A conundrum that periodically puzzles me is how easily it seems that the Jewish followers of Jesus accepted "new" gods - or a "new" definition of God that postulated other divine beings sharing the glory of the One God.Think about this - the conventional view of pre-Christian Judaism is that it was rigorously monotheist, and, yet, by the middle to end of the First Christian Century, we see the formula of "the Father, the Son and the Holy Spirit" is being used as the baptismal formula in Matthew. I often think that it is strange that Jews - who only knew of one God - accepting two other divine characters without wondering where they came from and why God hadn't bothered to mention them previously.Boyarin's answer is simple, straightforward and logical; the Jewish tradition included a germ or type of the incarnation and "trinitarianism" long before the First Century C.E., and, in a way, the answer is obvious to anyone who is familiar with the Bible.Boyarin argues that there was a "binitarian" tradition in ancient Judaism that can be found in Daniel 7, notwithstanding the effort of the author to obscure its binitarian implications, which introduces the "Son of man" and the "Ancient of Days." Under Boyarin's guidance, it seems clear that Daniel 7 can be understood as introducing two divine beings, an older divine being who invests the younger with suzerainty over the world. Boyarin explains that there were several ways in which Israel's messiah was understood. One tradition was that the Messiah who was to be an heir of David who would institute a reign under which all nations would bow to Israel and Israel's God.

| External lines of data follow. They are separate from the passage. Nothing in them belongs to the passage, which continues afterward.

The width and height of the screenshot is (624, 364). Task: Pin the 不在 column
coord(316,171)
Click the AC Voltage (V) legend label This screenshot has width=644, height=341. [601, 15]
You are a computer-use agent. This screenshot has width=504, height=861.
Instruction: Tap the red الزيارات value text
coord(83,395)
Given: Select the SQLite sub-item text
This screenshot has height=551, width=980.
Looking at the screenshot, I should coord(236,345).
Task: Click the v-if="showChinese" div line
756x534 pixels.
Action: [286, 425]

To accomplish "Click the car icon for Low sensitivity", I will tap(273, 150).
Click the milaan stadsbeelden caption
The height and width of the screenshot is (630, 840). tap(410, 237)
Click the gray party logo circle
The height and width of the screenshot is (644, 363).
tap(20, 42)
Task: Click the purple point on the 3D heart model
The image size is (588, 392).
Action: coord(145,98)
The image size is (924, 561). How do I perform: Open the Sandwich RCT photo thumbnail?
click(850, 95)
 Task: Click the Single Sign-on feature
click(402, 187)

This short but sweet book challenges the assumption that Jesus and his earliest Jewish followers had a theology which was completely at odds with the New Testament and orthodox "gentile" Christianity. Daniel Boyarin is a Jewish scholar looking at Christianity from a Jewish perspective. He is not a fundamentalist Christian trying to defend his faith. I would also recommend his other outstanding book, "A Radical Jew, Paul and the Politics of Identity". In this book, he clearly demonstrates that the core doctrines of orthodox Christianity such as the incarnation, the trinity, and the vicarious suffering of the messiah/redeemer were ideas which originated in Judaism and which were firmly rooted in the Jewish faith in the time of Jesus. These doctrines were neither Hellenistic ideas nor were they elements of pagan mystery religions which were foisted upon the Christian faith by the early Greek church fathers or the Romans.This book challenges theories put forth by modern liberal Christian apologists who draw a distinction between a "good Jesus" and a "bad Christ". In other words, we can no longer see the historical figure of Jesus as merely an ethical sage who, under the influence of Hellenism, was promoted to a divine status. The conviction that Jesus was elevated to a divine status as the "Son of Man" goes back to Jesus' earliest Jewish followers and was probably planted in their minds by Jesus himself. The charges of blasphemy leveled against Jesus can only be the result of his identifying himself as the future Son of Man and using the term "I Am" as a self designation. I would add that according to Hegesippus, an early Palestinian Jewish Christian, James was charged with heresy for making the same claims about his brother, Jesus.